The talk was titled “The Limits Of Utopia,” a subject that obviously complements Miéville’s work as a writer of fantasy/sci-fi/weird fiction. But it suits him particularly well, because his novels tend to embrace detailed political and social factors as eagerly as they do whimsical machines and bizarre creatures. One crucial subplot of his 2010 novel Kraken involves a strike by a union of magicians’ assistants (actually, labor unrest is a pretty frequent theme throughout his work). In 2011’s Embassytown, humans share a city with a race of native aliens, and negotiate that relationship through an intricate diplomacy. The three of his novels set in the fictional world of Bas-Lag feature the Remade, convicts who’ve been sentenced to be capriciously fused with machine and animal parts, in a gruesome cross of steampunk fantasy and totalitarian cruelty. He’s even depicted a sort of cracked geo-engineering: In The Scar, from 2002, the leaders of a floating city summon up a massive inter-dimensional whale in hopes of gaining greater mobility and political power.
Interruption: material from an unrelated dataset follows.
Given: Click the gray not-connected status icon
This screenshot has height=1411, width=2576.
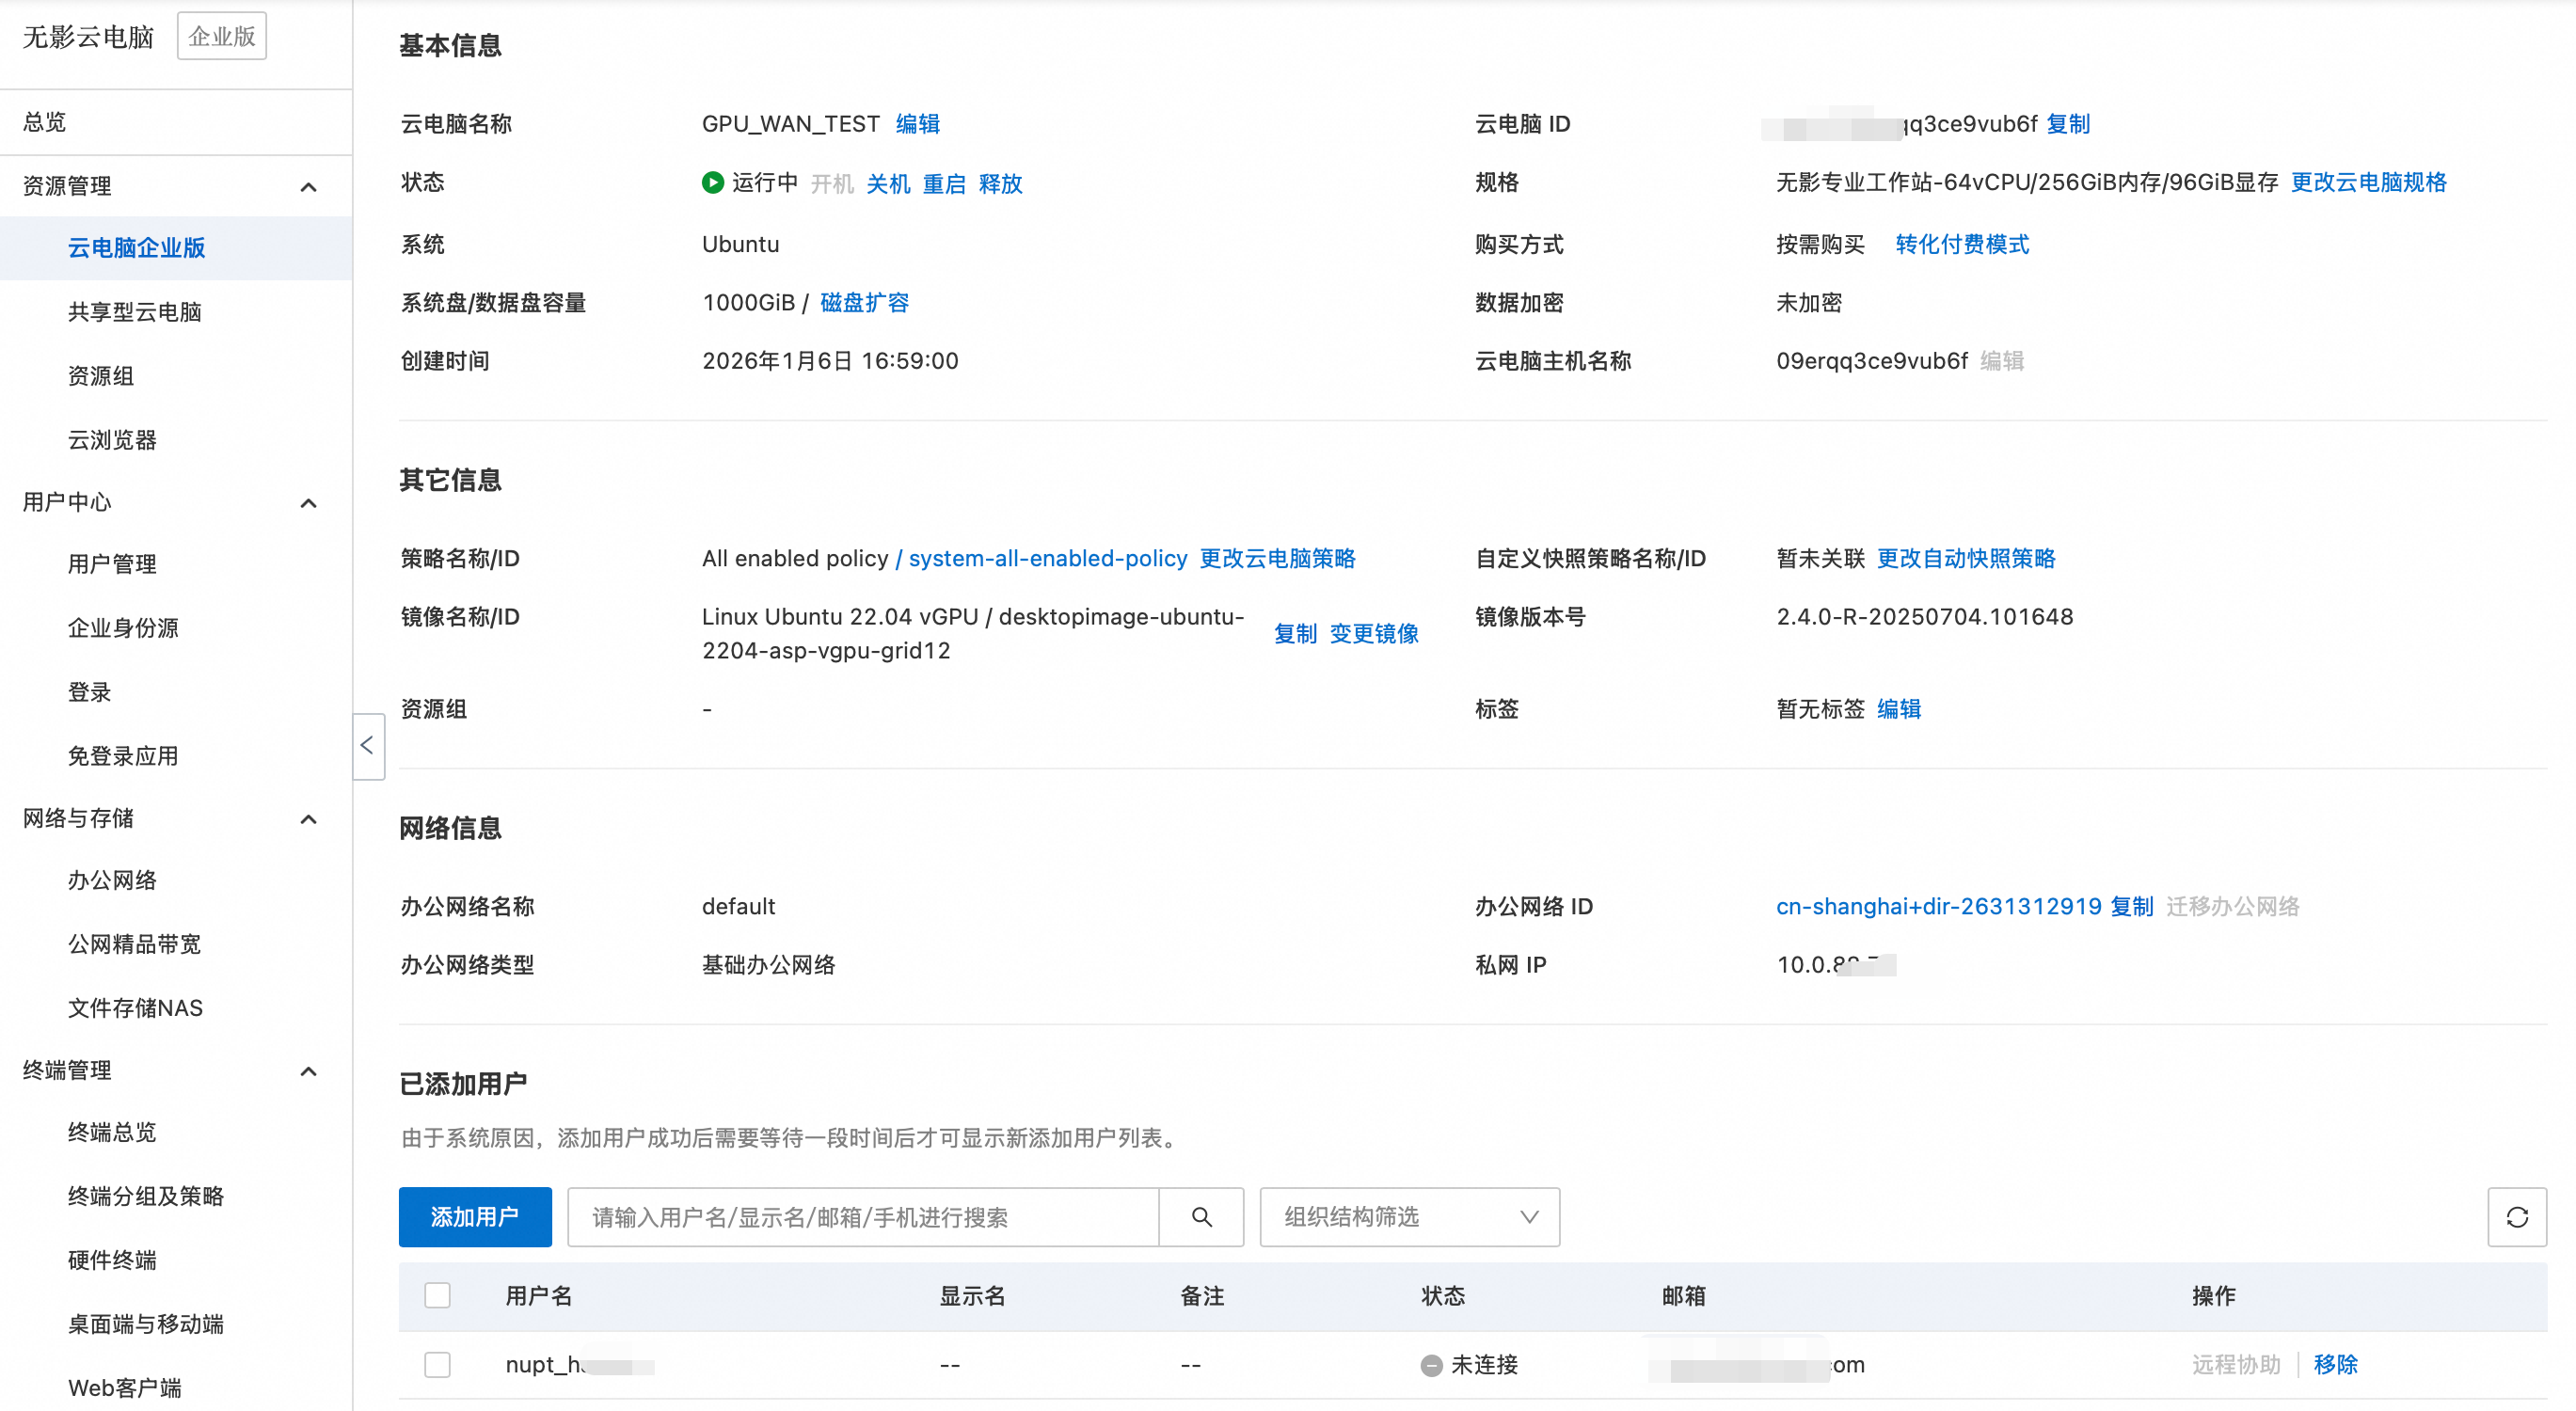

It helps to point out two main texts around which Miéville framed his talk: “The Renewed World,” a vision of ecological-human harmony by early Christian author Lactantius, and a report in which consultants urged officials in Los Angeles to locate a proposed waste incinerator in a poor neighborhood, reasoning that poorer residents would have a harder time organizing against the incinerator. Elements of both combined as Miéville explained how utopian thinking has at times empowered fascist political movements and environmentally degrading business practices, and how at times our ideas about utopia unwittingly lapse into apocalyptic thinking. While defending the idea of utopia as a way to push humanity toward a better future, he also warned that utopian thinking is easily hijacked by those who would distract us from more practical but politically inconvenient solutions: “We LIVE in a utopia,” he said. “It just isn’t ours.”
Speaking of plural pronouns, perhaps the most forceful theme in Miéville’s talk was that the very idea of “we” can be misleading, at least in terms of planning a future for the whole of humanity. When polluting industries or even environmental activists neglect the world’s poor, he said, it becomes clear that “we are not all in this together,” and if anything “we fight… by embracing our non-togetherness—the fact that there are sides,” in a strategy of tension. He concluded the speech, in fact, by saying the idea that environmental responsibility makes for good business “is the most absurd utopia of all.”
That’s admittedly just a bit of what he said and doesn’t capture all the nuance, but there was something grimly rousing in Miéville’s outlook, and in his attack on the “self-shackling green politeness” that holds back environmental movements. But next time I delve into Miéville’s universe of intrigue and violence, it’ll be with a slightly more optimistic and long view. His idea of utopia as something that can be vital—when coupled, he said, with the proper amount of rage and fury—sheds light on the ending of his novel ‘Iron Council,’ in which a train of utopian rebels becomes frozen indefinitely in time, having spent decades trying to build their own society while on the run from an oppressive government. It’s easy to see that ending as frustrating and bleak—after a novel in which these people fight for existence and inspire a failed rebellion. In light of what Miéville said Tuesday, perhaps we could think of those magically frozen-in-time dissidents as providing a necessary source of provocation and inspiration, obviously a bit short of their goal but preserving an idealistic spirit and combative defiance.